Chi vincerà la gara dei cosiddetti “campetti”? Per tentare di rispondere a questa domanda, occorre fare un confronto tra due recenti affidamenti: quello della villetta comunale con annesso chiosco bar in via San Rocco e quello, ben più rilevante, dell’impianto sportivo polifunzionale di Val Sambuco, per il quale è stato appena pubblicato il bando di gara.
Si tratta di un’analisi comparativa che ho già sviluppato in consiglio comunale, partendo da un dato obiettivo e incontrovertibile: entrambi sono servizi pubblici locali con rilevanza economica, eppure il trattamento amministrativo è stato completamente diverso.
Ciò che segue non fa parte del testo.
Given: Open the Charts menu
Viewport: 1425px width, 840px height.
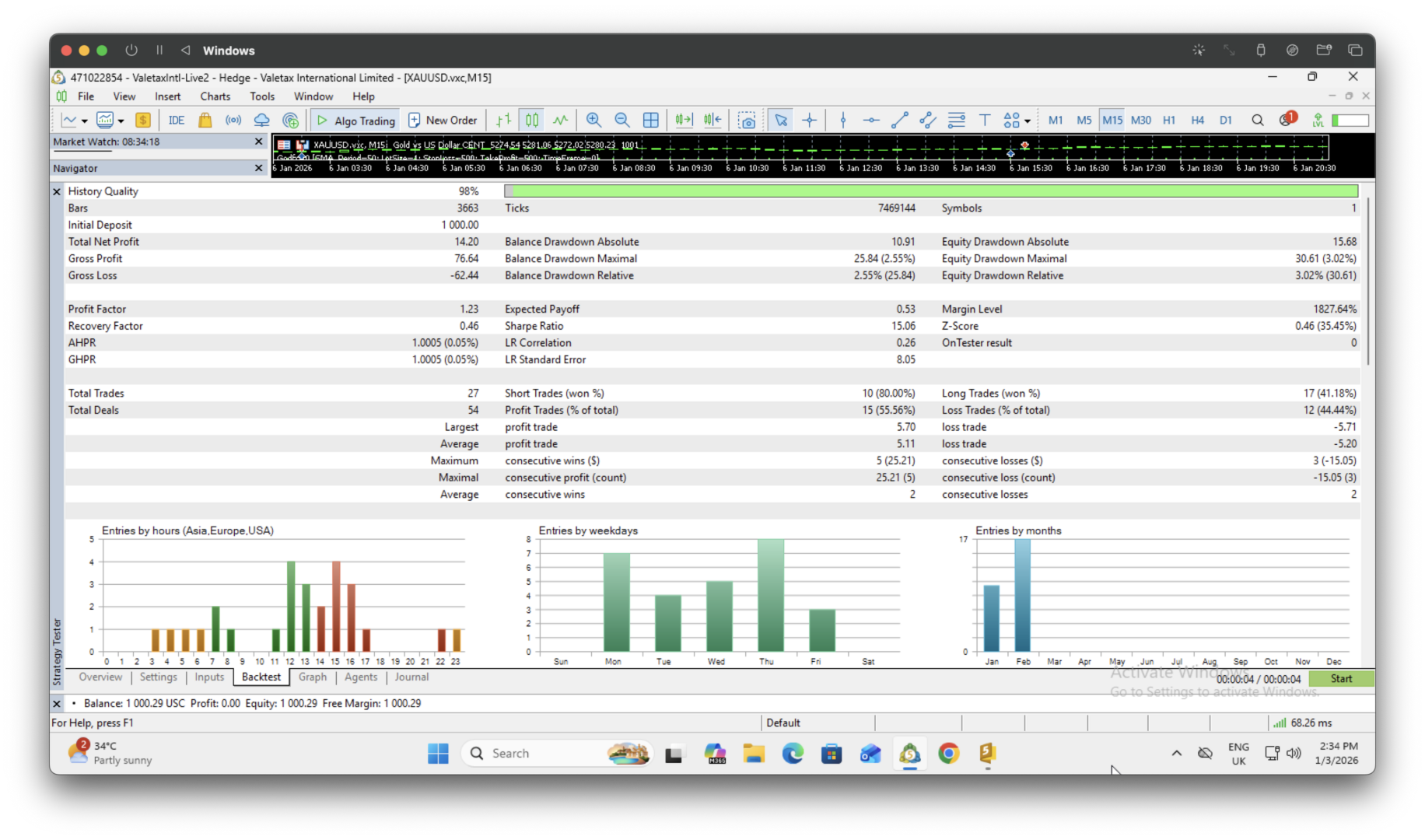Looking at the screenshot, I should click(x=215, y=96).
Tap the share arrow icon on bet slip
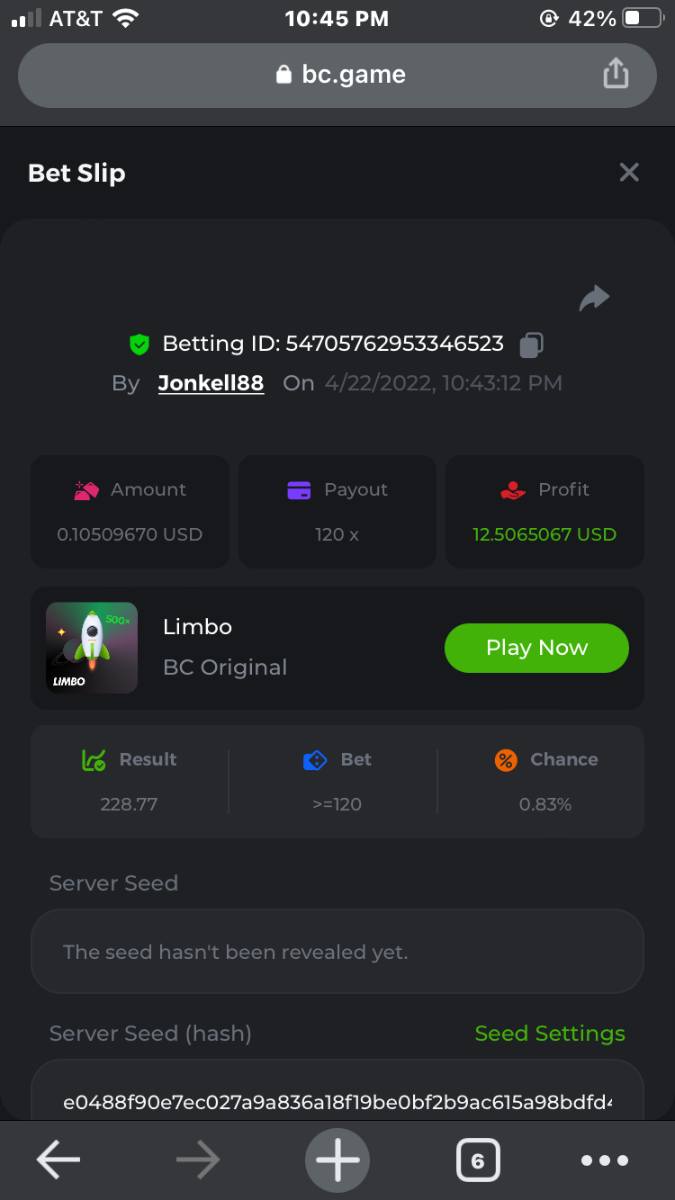The height and width of the screenshot is (1200, 675). pos(594,298)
Nel caso della villetta, prima è stata pubblicata una manifestazione di interesse, ammettendo successivamente alla gara solo due partecipanti, perché il terzo non aveva i requisiti. Si è poi optato per il criterio del massimo rialzo, partendo da una base d’asta che ha portato a un canone mensile di 416 euro, calcolato sulla superficie del chiosco e dell’area esterna.
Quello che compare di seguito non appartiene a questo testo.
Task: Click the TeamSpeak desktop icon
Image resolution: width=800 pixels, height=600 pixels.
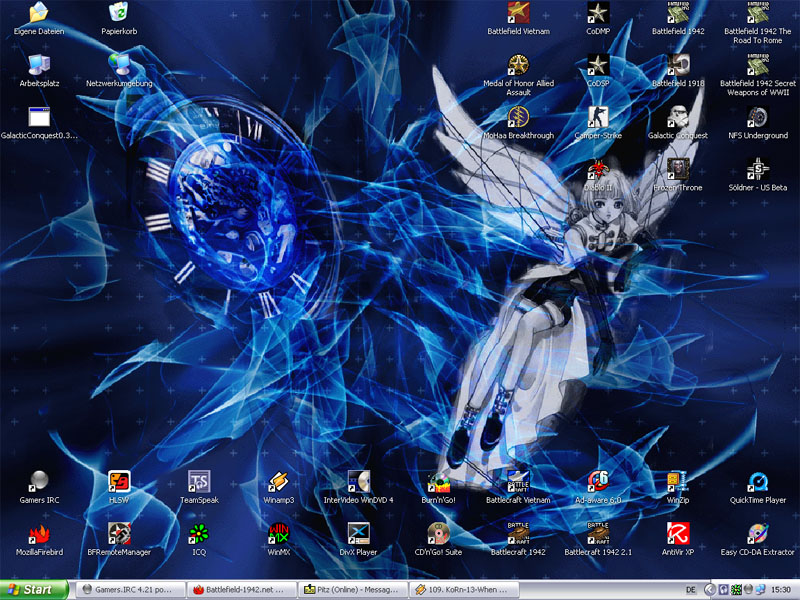Action: pos(199,482)
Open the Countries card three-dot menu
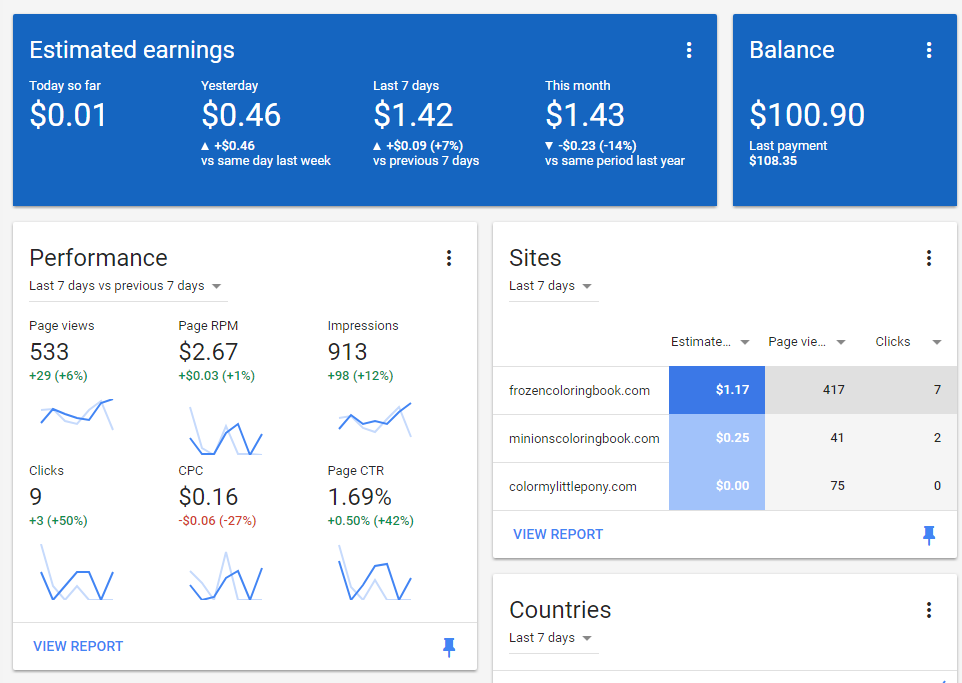 click(x=929, y=610)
Con l’impianto sportivo, invece, è cambiato tutto. La manifestazione di interesse è scomparsa. Si è scelto il criterio dell’offerta economicamente più vantaggiosa, eppure il canone base è stato fissato a soli 250 euro al mese, un fitto stracciato, nonostante si parli di una struttura che include campi sportivi, piscine, spogliatoi, chiosco, aree verdi e parcheggio interno. Inoltre, la stima non ha considerato il valore di mercato al metro quadro degli immobili o delle pertinenze. E come se non bastasse, la concessione è stata fissata in 10 anni, una proroga possibile di altri 5, a mio parere, senza una motivazione comprensibile. Attenzione soprattutto ad un criterio di scelta del futuro gestore: in caso di parità, costituirà titolo preferenziale essere una società/associazione a carattere sportivo.
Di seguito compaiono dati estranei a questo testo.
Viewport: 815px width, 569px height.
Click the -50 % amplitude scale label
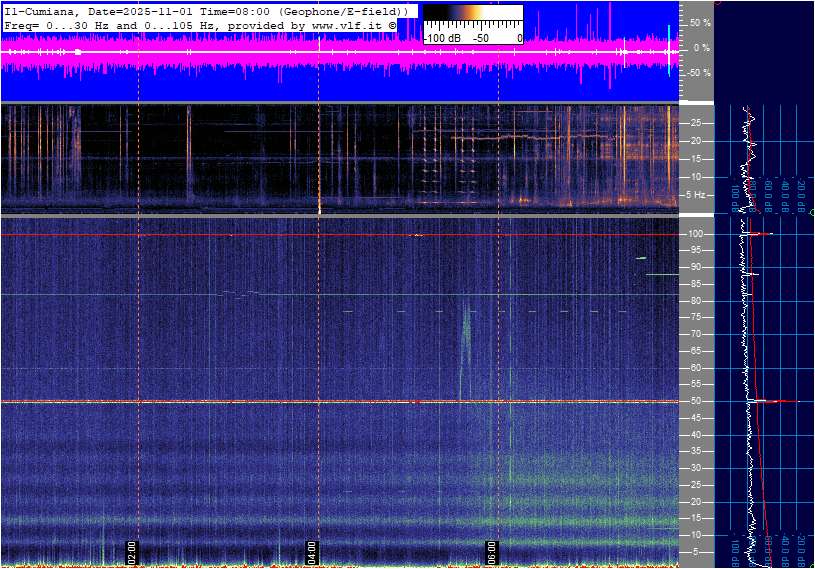696,73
Allora le domande sono inevitabili:
Perché sono state adottate due procedure diverse?
Perché il bene più piccolo vale di più e quello più grande vale così poco?
Perché la gara dell’impianto di Val Sambuco non è stata preceduta da una manifestazione di interesse? Forse ora non si è interessati a conoscere prima i possibili partecipanti?
Nel nostro Comune, ormai è evidente: le regole si adattano a seconda del bene da affidare.
Come per la villetta, a noi consiglieri di minoranza arrivano già alcune “segnalazioni”: Vox populi indica come favoriti imprenditori molto noti sul territorio dell’Alto casertano e sodalizi legati a componenti della maggioranza.